Required task A:
According to the bike gift post, which retailer still sells the Park Tool pizza cutter?
Required task B:
Pick out every line of the rows that contains the word "screenshot", and copy each one in full.

Monday, December 17, 2012

All I Don't Want for Christmas . . .

This is the time of year when both gifting and gifts occupy a significant amount of mental space. I'm a bike guy, and, naturally, I know a lot of bike guys, so I've been thinking about bike-centric gifts a bit lately. What I think, mostly, is that I am afraid of them.

That thing up there, if you can't tell, is a pizza cutter as envisioned by the otherwise reputable Park Tool. Back in the days when I worked at a bike shop, these cheap, plasticy, things would start to arrive shortly after Halloween, year in and year out. Unfortunately, that was a very long time ago--and yet you can still order that fairly ridiculous item right now from Universal Cycles. What this means, of course, is that year in and year out, shortly after Halloween, people continue to hand over money for the opportunity to own one of these.  Enough people, essentially, to make it a fixture of the season.

Extracted records:
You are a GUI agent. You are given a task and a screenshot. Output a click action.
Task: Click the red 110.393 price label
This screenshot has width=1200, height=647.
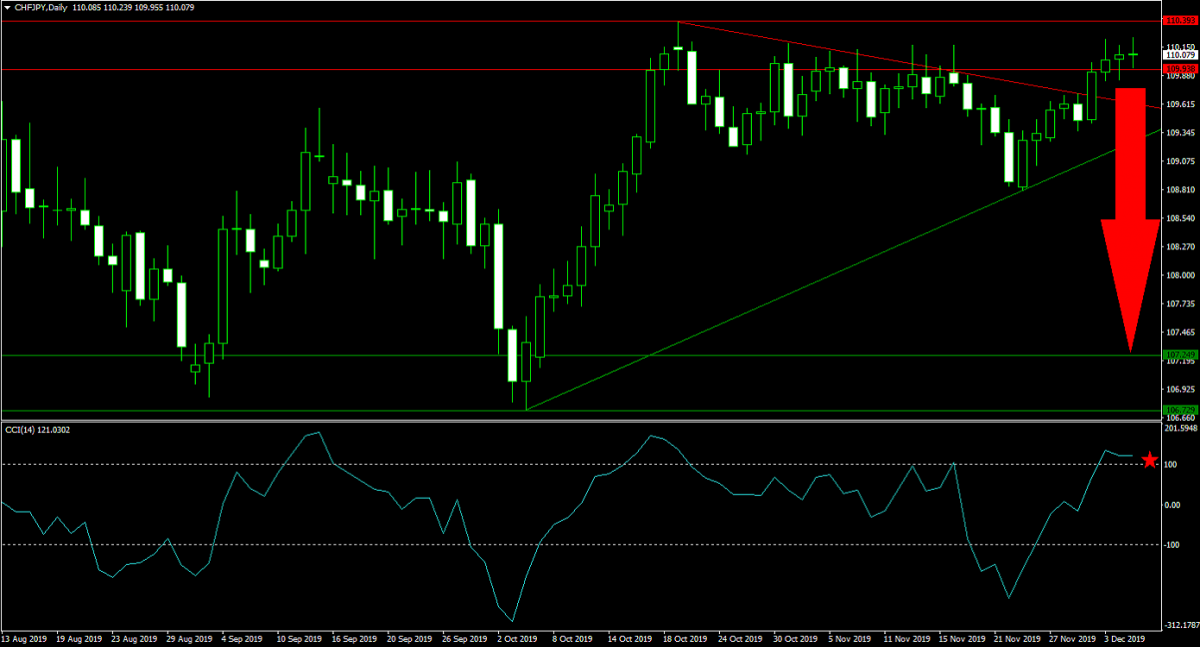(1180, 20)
* * *
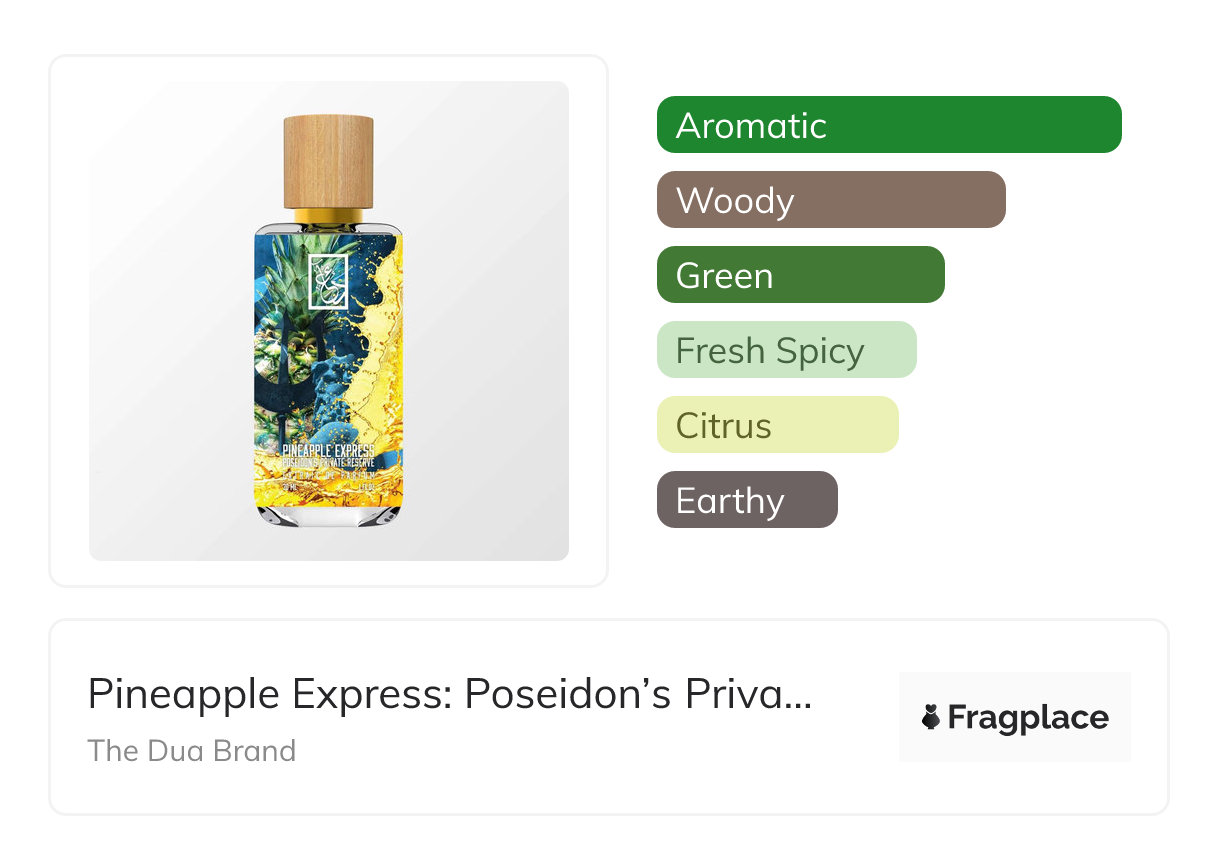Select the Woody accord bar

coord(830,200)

Finished answer A:
Universal Cycles

Finished answer B:
You are a GUI agent. You are given a task and a screenshot. Output a click action.
This screenshot has width=1200, height=647.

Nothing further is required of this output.